Dernière maj le 16/02/2005

FRANCE : Des mesures fiscales en faveur des énergies renouvelables, mais, en remplacement des subventions pour l'énergie solaire accordées jusque-là par l'ADEME.


Le taux des crédits d'impôts accordés pour des équipements de production d'énergie utilisant une source d'énergie renouvelable ou des pompes à chaleur pour les habitations principales neuves ou anciennes, passe de 15 % à 40 % en 2005.

Cette mesure concerne notamment :

Parallèlement, le taux des matériaux d'isolation thermique et les appareils de régulation de chauffage pour les habitations principales achevées depuis plus de deux ans passe de 15% à 25%, celui des chaudières à basse température individuelles et collectives est désormais de 15 % et celui des chaudières à condensations de 25 %.

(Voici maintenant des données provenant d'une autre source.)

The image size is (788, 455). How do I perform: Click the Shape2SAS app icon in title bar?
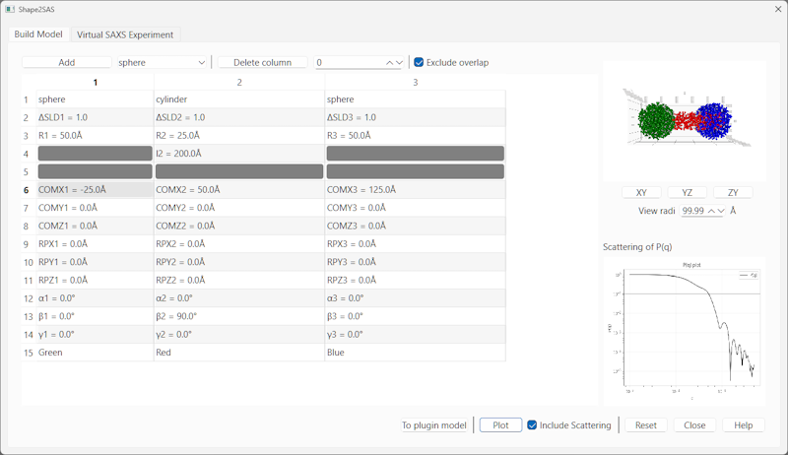[12, 9]
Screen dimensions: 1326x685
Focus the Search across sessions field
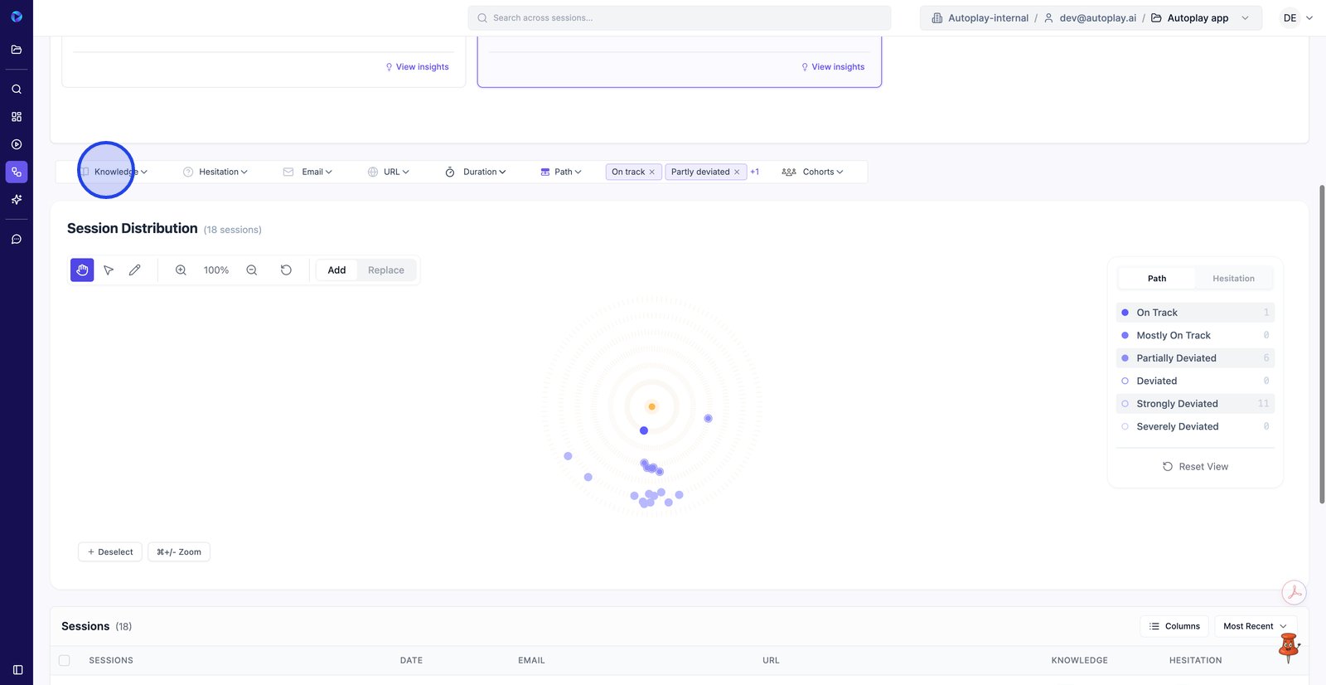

Cependant, la mesure fiscale concernant les équipements de production d'ENR, n'est peut être pas aussi avantageuse qu'elle y paraît, elle remplace, en effet les subventions pour l'énergie solaire jusque-là accordées par l'ADEME. L'avantage financier pour les bénéficiaires serait finalement égal, voire inférieur aux anciennes subventions. A noter, toutefois, que le crédit d'impôt est maintenant systématique sur présentation de factures, alors que les aides de l'agence étaient limitées par les budgets annuels. Les participations spécifiques que peuvent apporter les régions sont maintenues en l'état et cumulables avec le crédit d'impôt.

Globalement cette mesure n'apporte pas de réelle augmentation pour la promotion des ENR car si l'ADEME se voit soulagée de ces dépenses elle subit, comme nous l'avons écrit par ailleurs, une baisse de son budget 2005.